##### Passage provided

Unfortunately, the obscurity of many of Völuspá's references, as well
as its primary focus on Creation and Ragnarok, make it difficult to
understand the sequence, but when you do, Völuspá conforms closely to
the Chronology present in other poems and references.

How did the scholars named above arrive at this conclusion? Based on
Margaret Clunies Ross' account in her excellent essay on the subject,
she points to temporal clues in the mythic poems themselves.

The most obvious clue of this type occurs in Skírnismál 21. When
Skirnir approaches the giantess Gerd on Freyr's behalf. He offers her
gifts. One of the gifts is the ring Draupnir, created by Sindri and his
brother as a gift to Odin. Skirnir says:

"I give you the ring then, that was burnt, with Odinn's young
son" [Ursula Dronke tr.].

This statement shows that the events spoken of in the poem were
conceived of as occurring AFTER Baldur's death. From this we can
begin a simple exercise in epic- reconstruction.

According to the details of the story: Skirnir, Frey's servant, went
to woo Gerd after Baldur's death. Thus Baldur's death and the
events surrounding it had to occur before this event took place. After
the funeral, Hermod rides to Hel and returns with the ring (a gift from
Baldur), according to Snorri's Edda. Thus, from the sources
themselves, we have a logical explanation of how the ring burned with
Baldur was returned to the upper world, and what became of it later.
This knowledge was apparently part of the "prose stories" currently
circulating in the heathen world, from which poets and skalds were free
to compose new poems about.

In the Prose introduction to Skírnismál, Skadi appears as Njord's
wife. Thus, Skadi had already married Njord, and her father Thjazi had
already been killed by the gods prior to this. These events apparently
also take place before their divorce.

When Skadi first came to Asgard, she demanded Baldur as her husband, as
compensation for her father's death. Instead, the gods allowed her to
choose a husband by his feet, and she chose Njord, the gods of the sea.
Thus, Baldur must have been alive at this time (since all things wept
after his death, except one giantess, otherwise his death would have
been known to her and she would not have made this demand).

From these temporal clues in the best source documents, we can gather
that the events occurred in the following sequence. The poet need not
state this clearly, because as Prof. Kristjánsson says, the audience
already knew the stories. The poems simply retell them, these are not
"new" creations, regardless of whether the poem was recently
composed or not. I am suggesting, along with Kristjansson that there
was a whole oral mythology, widely known among the poeple, that forms a
backdrop to the Eddiac material. This is not the same as saying there
was one big complete epic such as the Odyssey and Illiad, fully formed
in all details and "inerrant". Simply that a common oral epic was
inherited and in circulation among the heathen peoples. That the
surviving poems and tales contain such clues, suggest that this
chronological order was well-known by the heathen audience of the poems
of the Elder Edda, and was likely created over the course of many
generations. Snorri's Edda relies on such poems and fragments as the
source of his material.

##########

- [Exercise requirements] In the passage on Norse mythic chronology, how was Skadi allowed to choose her husband? The lines have no connection to the passage on Norse mythic chronology.

##### Entries shown

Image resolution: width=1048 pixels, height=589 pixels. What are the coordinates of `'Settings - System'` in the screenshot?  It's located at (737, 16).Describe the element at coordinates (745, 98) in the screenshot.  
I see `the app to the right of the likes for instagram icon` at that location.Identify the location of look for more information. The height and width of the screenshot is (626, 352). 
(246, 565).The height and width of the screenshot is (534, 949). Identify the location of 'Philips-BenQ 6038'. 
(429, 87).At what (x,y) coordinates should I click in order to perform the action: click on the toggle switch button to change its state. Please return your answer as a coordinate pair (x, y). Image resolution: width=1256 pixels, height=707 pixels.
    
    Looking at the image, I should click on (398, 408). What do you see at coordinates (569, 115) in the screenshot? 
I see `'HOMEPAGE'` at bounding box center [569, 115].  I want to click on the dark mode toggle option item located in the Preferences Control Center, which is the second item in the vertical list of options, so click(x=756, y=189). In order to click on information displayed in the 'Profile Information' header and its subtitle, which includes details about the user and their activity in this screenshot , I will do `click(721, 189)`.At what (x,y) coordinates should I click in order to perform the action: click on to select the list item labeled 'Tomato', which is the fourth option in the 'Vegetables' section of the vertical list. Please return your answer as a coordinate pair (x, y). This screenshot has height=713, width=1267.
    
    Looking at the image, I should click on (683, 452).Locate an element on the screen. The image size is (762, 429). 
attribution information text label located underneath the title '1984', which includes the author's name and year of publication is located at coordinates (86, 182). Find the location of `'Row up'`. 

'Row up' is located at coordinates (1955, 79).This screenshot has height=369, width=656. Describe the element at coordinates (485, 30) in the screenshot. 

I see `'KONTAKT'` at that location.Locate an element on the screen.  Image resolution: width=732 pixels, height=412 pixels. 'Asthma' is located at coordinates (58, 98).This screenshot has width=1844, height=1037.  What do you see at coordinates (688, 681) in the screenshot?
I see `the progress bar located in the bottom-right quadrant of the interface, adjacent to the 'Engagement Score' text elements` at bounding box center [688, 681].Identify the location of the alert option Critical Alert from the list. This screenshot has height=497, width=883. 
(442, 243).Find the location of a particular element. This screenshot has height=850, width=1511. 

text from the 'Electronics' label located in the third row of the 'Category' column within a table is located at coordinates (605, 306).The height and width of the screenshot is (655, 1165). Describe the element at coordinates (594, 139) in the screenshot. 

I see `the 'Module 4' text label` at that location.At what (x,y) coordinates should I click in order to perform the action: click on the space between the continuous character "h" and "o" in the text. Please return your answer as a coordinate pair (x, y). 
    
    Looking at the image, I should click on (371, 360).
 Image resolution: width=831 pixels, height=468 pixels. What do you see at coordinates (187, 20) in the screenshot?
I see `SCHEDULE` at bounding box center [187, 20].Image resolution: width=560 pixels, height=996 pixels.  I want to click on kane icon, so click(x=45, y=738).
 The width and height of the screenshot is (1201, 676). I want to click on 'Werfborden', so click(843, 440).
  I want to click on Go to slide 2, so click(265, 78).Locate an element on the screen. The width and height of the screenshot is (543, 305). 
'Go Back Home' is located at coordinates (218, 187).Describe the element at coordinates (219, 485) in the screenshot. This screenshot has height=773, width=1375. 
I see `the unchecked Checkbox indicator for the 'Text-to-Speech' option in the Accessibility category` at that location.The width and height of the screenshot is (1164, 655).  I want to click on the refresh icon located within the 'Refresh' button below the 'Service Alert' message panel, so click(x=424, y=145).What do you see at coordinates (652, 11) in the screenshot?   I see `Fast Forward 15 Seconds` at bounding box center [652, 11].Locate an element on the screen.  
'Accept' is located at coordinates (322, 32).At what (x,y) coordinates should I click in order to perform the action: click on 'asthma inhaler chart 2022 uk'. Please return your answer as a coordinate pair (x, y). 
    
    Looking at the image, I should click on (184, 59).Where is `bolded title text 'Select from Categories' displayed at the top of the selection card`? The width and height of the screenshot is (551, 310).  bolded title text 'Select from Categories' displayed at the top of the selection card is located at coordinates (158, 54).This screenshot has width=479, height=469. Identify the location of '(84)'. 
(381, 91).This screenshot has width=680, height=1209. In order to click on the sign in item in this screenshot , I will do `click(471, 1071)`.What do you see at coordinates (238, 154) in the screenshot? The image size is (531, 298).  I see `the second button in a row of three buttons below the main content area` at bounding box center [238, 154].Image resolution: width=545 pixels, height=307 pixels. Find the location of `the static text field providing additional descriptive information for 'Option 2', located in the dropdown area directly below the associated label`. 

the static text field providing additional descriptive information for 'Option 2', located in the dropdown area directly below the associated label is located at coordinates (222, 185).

##########

- [Written response] She chose a husband by his feet, and she chose Njord.